At a workshop on climate change here, Wangchuk said the ice stupas were also becoming tourist attractions as locals converted some of them into ‘ice cafes.’

Wangchuk, who was awarded the Ramon Magsasay award last year and his story also inspired a Bollywood blockbuster, said Ladakh had poor vegetation as springs were dry and there was a lack of water reservoirs in the remote mountainous region. He said the cost of constructing an ice stupa was cheap as compared to building a water reservoir. “The water stored in reservoir costs 20 paisa per litre while ice stupas cost one paisa per litre,” he said. He said the first prototype was built in the winter of 2013-14. It took one month to build it and it lasted till mid-May.

“We chose a spot that was fully exposed to sunlight and located at the lowest altitude possible in the whole of the Leh valley.
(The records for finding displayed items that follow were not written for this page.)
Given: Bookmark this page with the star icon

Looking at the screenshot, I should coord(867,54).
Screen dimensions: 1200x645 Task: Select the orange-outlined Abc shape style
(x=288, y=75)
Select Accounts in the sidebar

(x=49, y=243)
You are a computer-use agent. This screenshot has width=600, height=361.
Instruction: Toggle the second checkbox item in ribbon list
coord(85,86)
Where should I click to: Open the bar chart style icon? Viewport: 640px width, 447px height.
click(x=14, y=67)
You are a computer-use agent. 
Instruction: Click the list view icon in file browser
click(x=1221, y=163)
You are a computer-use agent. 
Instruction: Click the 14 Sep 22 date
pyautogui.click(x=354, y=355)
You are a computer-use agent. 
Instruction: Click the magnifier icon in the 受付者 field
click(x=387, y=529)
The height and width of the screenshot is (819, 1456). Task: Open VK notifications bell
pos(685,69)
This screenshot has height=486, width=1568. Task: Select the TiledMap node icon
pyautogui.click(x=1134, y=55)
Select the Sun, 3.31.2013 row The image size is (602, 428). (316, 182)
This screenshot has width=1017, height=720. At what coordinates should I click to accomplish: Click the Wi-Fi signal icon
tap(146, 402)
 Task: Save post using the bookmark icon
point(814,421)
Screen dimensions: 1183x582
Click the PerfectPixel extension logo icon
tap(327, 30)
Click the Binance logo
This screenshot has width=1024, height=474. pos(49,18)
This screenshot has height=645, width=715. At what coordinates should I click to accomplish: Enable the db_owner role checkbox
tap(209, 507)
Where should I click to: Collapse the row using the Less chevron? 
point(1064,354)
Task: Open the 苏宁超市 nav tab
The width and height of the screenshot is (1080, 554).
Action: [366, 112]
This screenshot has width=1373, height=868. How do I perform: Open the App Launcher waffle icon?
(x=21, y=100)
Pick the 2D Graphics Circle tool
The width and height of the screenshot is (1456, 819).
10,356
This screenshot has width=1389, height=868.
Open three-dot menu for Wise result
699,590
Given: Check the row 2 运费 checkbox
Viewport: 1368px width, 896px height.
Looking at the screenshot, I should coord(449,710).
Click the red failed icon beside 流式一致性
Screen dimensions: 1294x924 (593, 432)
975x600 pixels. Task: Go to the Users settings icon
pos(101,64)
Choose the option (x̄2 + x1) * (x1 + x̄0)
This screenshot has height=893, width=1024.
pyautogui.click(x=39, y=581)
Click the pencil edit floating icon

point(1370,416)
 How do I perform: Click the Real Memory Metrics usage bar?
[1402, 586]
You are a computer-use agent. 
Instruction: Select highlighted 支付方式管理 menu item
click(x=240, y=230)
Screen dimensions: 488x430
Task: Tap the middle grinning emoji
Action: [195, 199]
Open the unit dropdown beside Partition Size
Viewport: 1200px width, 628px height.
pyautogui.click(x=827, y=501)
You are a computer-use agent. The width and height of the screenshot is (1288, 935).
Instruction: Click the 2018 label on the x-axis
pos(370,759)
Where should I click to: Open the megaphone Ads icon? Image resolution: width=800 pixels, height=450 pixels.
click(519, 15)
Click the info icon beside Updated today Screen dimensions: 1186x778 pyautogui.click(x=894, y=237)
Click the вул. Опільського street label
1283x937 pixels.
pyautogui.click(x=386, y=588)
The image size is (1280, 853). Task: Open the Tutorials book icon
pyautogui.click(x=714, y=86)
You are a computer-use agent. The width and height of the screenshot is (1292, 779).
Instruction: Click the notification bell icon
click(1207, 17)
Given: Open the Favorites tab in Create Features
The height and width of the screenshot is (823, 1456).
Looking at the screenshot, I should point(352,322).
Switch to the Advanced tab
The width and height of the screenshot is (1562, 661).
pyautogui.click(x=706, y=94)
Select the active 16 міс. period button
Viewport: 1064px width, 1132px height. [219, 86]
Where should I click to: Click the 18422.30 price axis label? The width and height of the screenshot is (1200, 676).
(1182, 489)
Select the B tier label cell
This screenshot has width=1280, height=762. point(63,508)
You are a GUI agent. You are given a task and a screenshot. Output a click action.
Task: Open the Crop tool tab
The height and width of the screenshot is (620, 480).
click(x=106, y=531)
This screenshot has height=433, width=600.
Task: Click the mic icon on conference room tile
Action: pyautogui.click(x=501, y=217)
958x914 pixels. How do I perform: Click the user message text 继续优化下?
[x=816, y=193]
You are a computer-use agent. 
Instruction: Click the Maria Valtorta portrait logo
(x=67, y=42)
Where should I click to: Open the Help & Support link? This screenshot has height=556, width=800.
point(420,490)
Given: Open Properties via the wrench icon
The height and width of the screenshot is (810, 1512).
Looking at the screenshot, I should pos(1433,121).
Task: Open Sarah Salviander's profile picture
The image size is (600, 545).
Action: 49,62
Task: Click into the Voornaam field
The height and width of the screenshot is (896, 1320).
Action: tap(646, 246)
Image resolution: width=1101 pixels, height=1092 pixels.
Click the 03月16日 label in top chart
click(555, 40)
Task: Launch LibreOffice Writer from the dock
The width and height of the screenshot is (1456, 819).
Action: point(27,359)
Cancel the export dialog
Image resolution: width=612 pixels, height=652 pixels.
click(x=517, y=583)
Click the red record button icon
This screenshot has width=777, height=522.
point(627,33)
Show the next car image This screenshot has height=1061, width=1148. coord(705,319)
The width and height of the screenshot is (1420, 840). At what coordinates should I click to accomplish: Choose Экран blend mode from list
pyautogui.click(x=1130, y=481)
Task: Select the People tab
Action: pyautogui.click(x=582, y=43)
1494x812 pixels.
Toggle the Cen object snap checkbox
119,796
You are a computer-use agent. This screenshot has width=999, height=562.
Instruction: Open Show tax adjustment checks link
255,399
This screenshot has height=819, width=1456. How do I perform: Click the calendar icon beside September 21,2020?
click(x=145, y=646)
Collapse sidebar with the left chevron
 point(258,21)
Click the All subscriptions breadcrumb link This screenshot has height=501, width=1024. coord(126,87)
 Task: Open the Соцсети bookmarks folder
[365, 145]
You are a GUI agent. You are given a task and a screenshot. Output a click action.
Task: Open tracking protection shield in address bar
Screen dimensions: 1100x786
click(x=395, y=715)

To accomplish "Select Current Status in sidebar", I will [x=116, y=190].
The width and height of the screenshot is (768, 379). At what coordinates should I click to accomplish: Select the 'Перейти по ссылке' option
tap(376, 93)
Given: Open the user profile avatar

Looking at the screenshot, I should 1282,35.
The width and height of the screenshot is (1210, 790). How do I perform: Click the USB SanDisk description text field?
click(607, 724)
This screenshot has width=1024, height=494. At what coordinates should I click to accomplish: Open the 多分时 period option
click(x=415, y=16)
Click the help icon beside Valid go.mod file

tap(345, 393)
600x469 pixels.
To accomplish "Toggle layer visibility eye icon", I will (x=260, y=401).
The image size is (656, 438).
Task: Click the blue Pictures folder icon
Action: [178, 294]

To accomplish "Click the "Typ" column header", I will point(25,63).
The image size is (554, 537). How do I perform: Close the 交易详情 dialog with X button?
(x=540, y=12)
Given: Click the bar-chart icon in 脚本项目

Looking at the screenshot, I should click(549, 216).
This was done to prove that if it works in these conditions, then it can work anywhere in Ladakh,” he said. He said the idea had since been replicated across Ladakh and in other parts of the world also. “We chose to call it an ice stupa and not a ice cone so that people in Ladkah related to it,” he said.

Wangchuk said his team was now working to rehabilitate Ladakh’s Kulum village, which was abandoned by its people due to scarcity of water. “The people of Kulum are climate refugees. We now hope ice stupas can help in rebuilding this village and we are planning to build an ice stupa which will slowly release 15,000 litre of water,” he said.